Step three: synthesis of diethyl 2-acetylamino-2- (4-selenocyanobenzyl) malonate (Compound 5)

Compound 3(1.0g) and 6N HCl (5mL) were placed in a round bottom flask, cooled to 0 deg.C and NaNO was added dropwise₂Solution (0.25g, 1.25 equiv in 5mL H₂O in) (note: this step may generate toxic nitrogen-oxygen compounds and present an explosion hazard, necessitating the necessary protective procedures). After 5 minutes, use Na₂CO₃The pH was adjusted to 6. The mixture was maintained at 0 ℃ and KSeCN (0.5g, 1.1 equiv in 5mL H) was added dropwise₂In O). The mixture was then warmed to room temperature and the reaction was continued for 1 hour, and 50mL of water was poured into the reaction mixture. The aqueous layer was extracted 3 times with dichloromethane and the organic layer was purified over anhydrous Na₂SO₄Drying, filtration, concentration and chromatography on silica gel using ethyl acetate/hexane (1: 2 mix) as eluent gave the title compound (0.55g, 40% yield). 1H NMR (500MHz, CDCl 3). delta.7.54 (d, 2H), 7.05(d, 2H), 6.55(s, 1H), 4.33-4.22(m, 4H), 3.69-3.66(m, 2H), 2.04(s, 3H), 1.3(m, 6H).

Step four: synthesis of 2, 2' - ((Alkylenebis (4, 1-phenylene)) bis (methylene)) bis (2-acetamidomalonate) (Compound 6)

Compound 5(0.5g, 1 eq) was dissolved in 5mL EtOH in a three-neck round-bottom flask under nitrogen, and KOH solution (0.34g, 5 eq) was injected via syringe, followed by stirring at room temperature for 1 hour. 10mL of water was then added, and the precipitated solid product was filtered, washed and dried to give the title compound (0.42g, 90% yield) (note that this step generates toxic KCN compound and the necessary protection and work-up procedures had to be taken).

Step five: synthesis of 3, 3' - (Alkylenedi (4, 1-phenylene)) bis (2-aminopropionic acid) (Compound 7, Seleno-tyrosine)

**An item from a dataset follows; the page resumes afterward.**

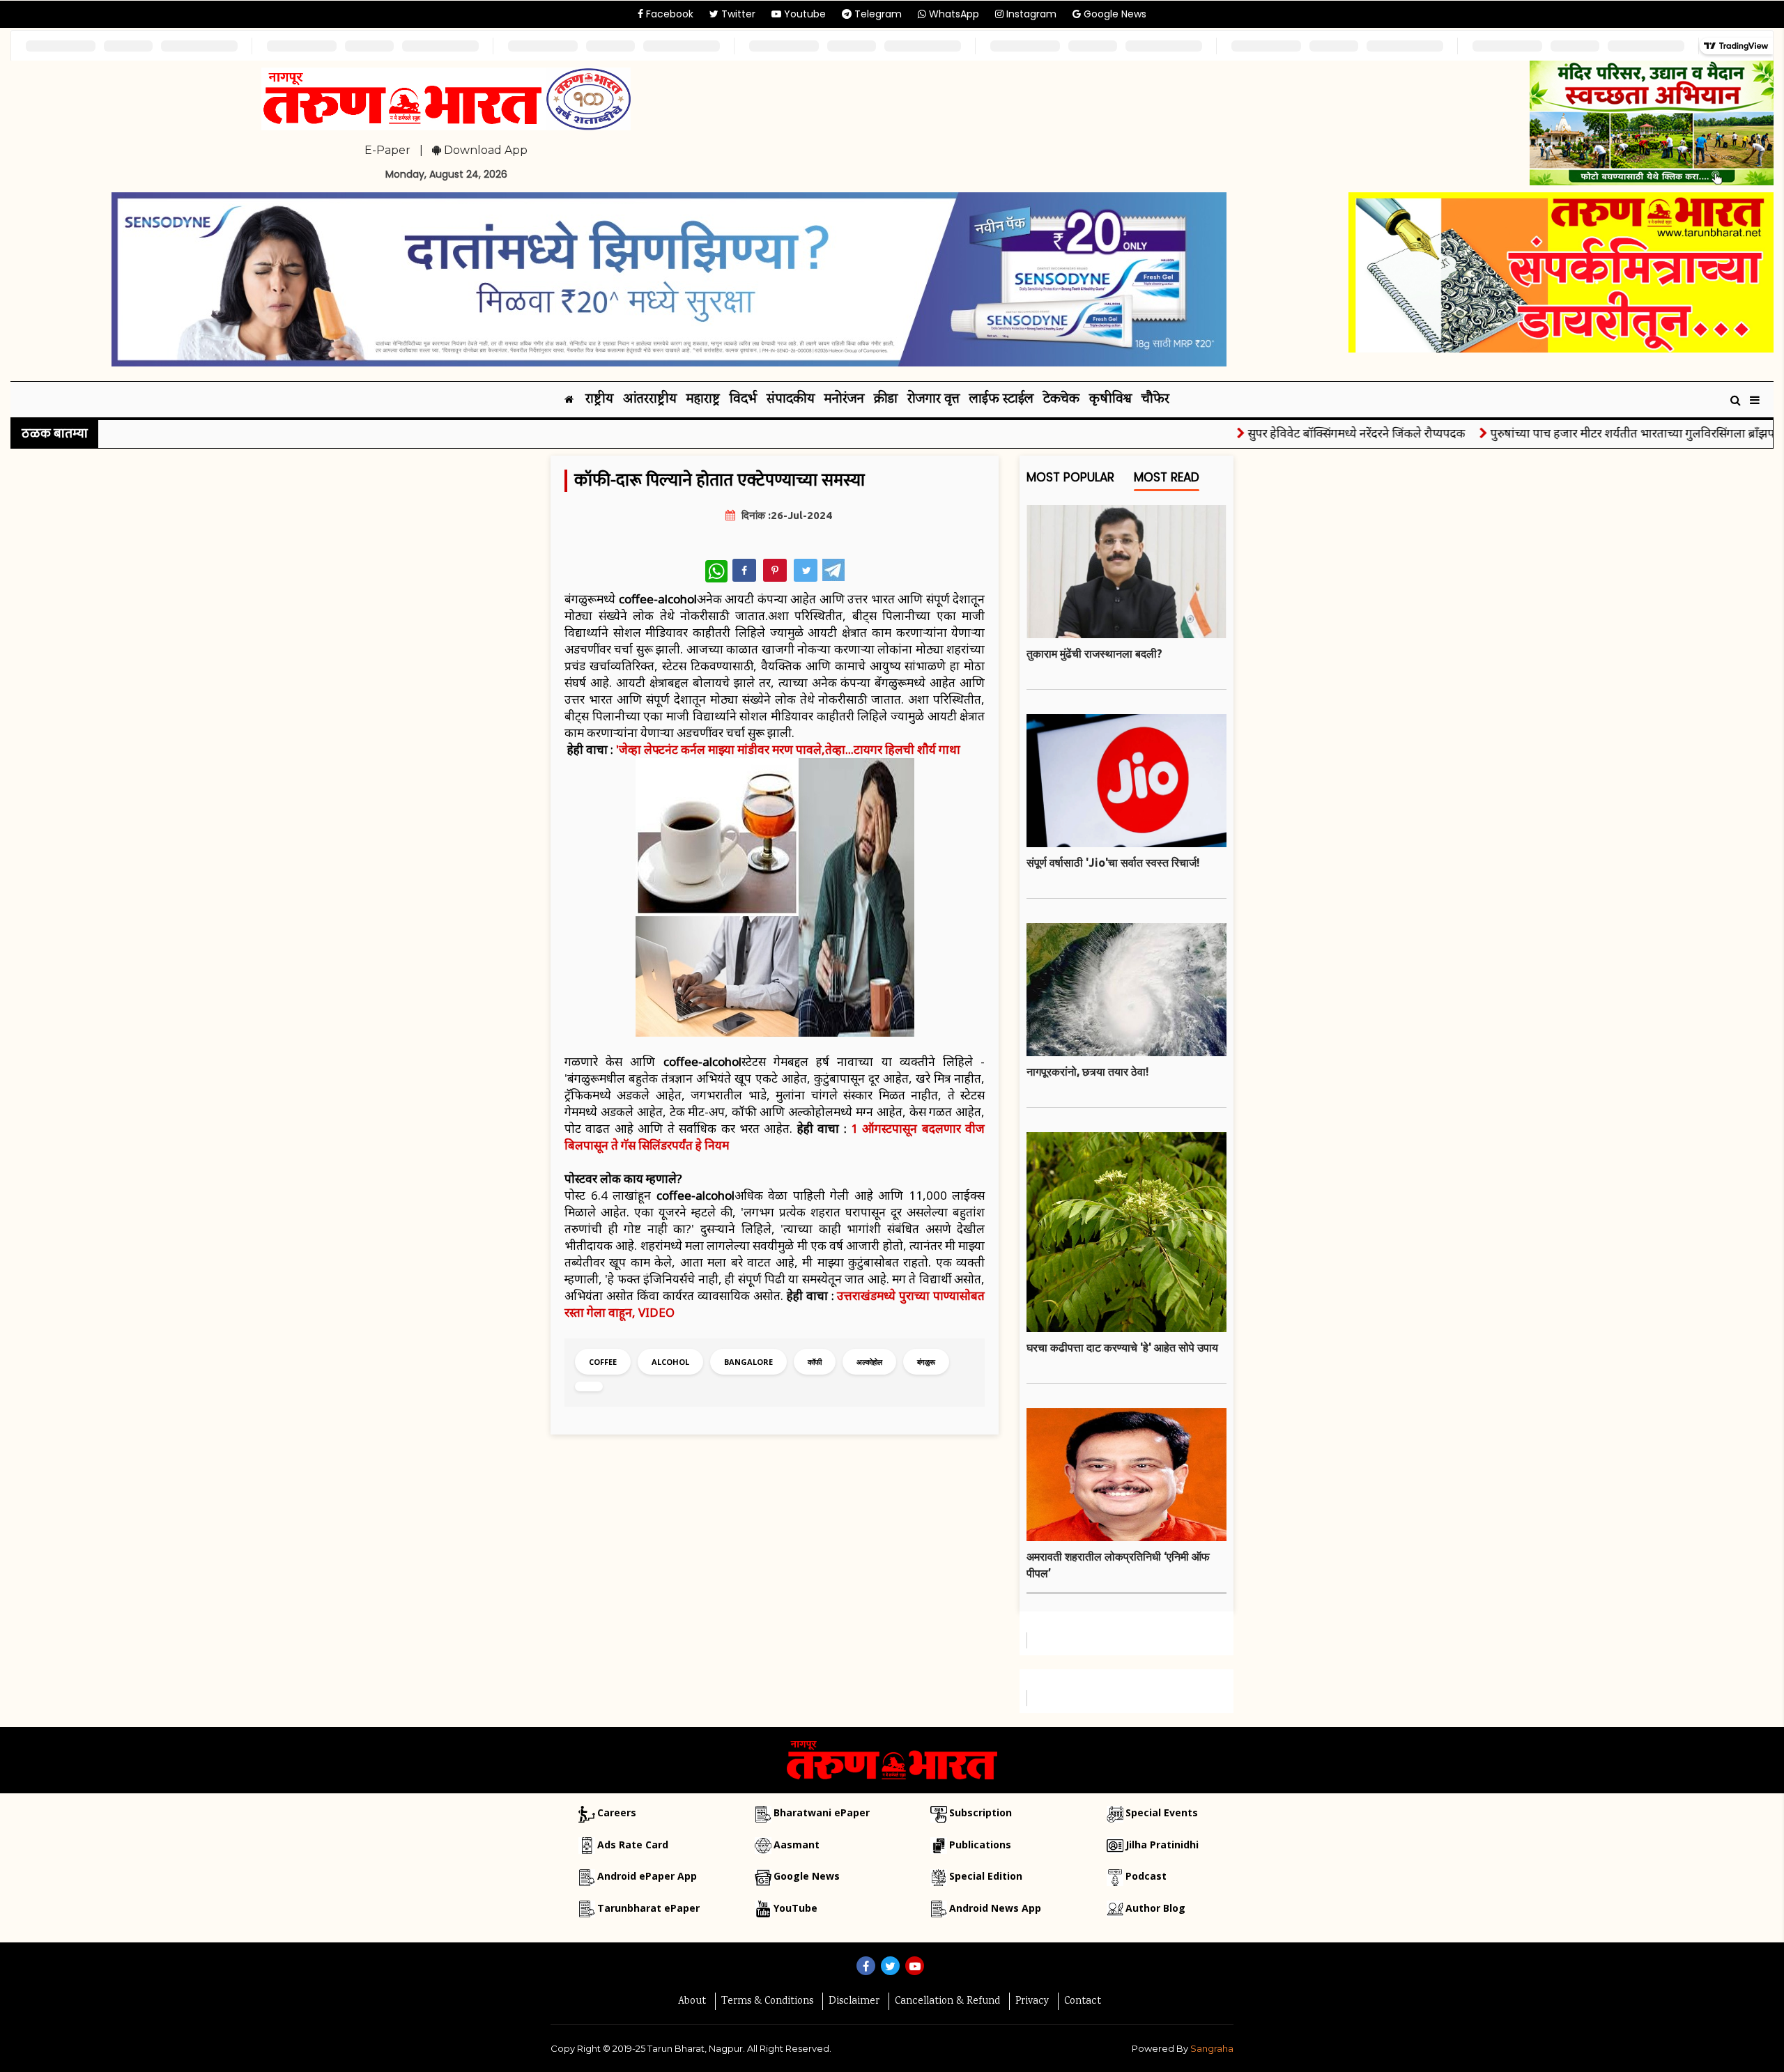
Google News (1113, 14)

To a round bottom flask was added compound 6(0.42 g). Concentrated HCl (10mL) was added and the mixture was stirred backFlow 10 hours, monitored by TLC. After the reaction was completed, the solvent was concentrated under reduced pressure by half. The mixture was left to stand overnight in a refrigerator at 4 ℃. The precipitated product was filtered and dried to give the title compound (0.19g, 70% yield). 1H NMR (500MHz, D2O) Δ 7.55(D, 2H), 7.26(D, 2H), 4.10(t, 1H), 3.09(m, 2H). Mass spectrum: m/z 489, 487, 485, [ M + H ]]⁺。

The chemical reagents required for the above synthesis reaction are purchased from Bailingwei science and technology Co., Ltd, Sigma Aldrich trade Co., Ltd or Beijing chemical plant, all of which are analytically pure or higher, unless otherwise specified. Recording Using a Bruker AMX-600 Instrument¹H NMR spectra, chemical shifts are reported in ppm using TMS as an internal standard (TMS, 0.00). Multiplicity is reported as follows: s is singlet, d is doublet, t is triplet, q is quartet, and m is multiplet. Recording at 75.4MHz¹³C NMR spectrum, and chemical shifts are reported in ppm using deuterated solvents as internal standard (CDCl 3, 77.0).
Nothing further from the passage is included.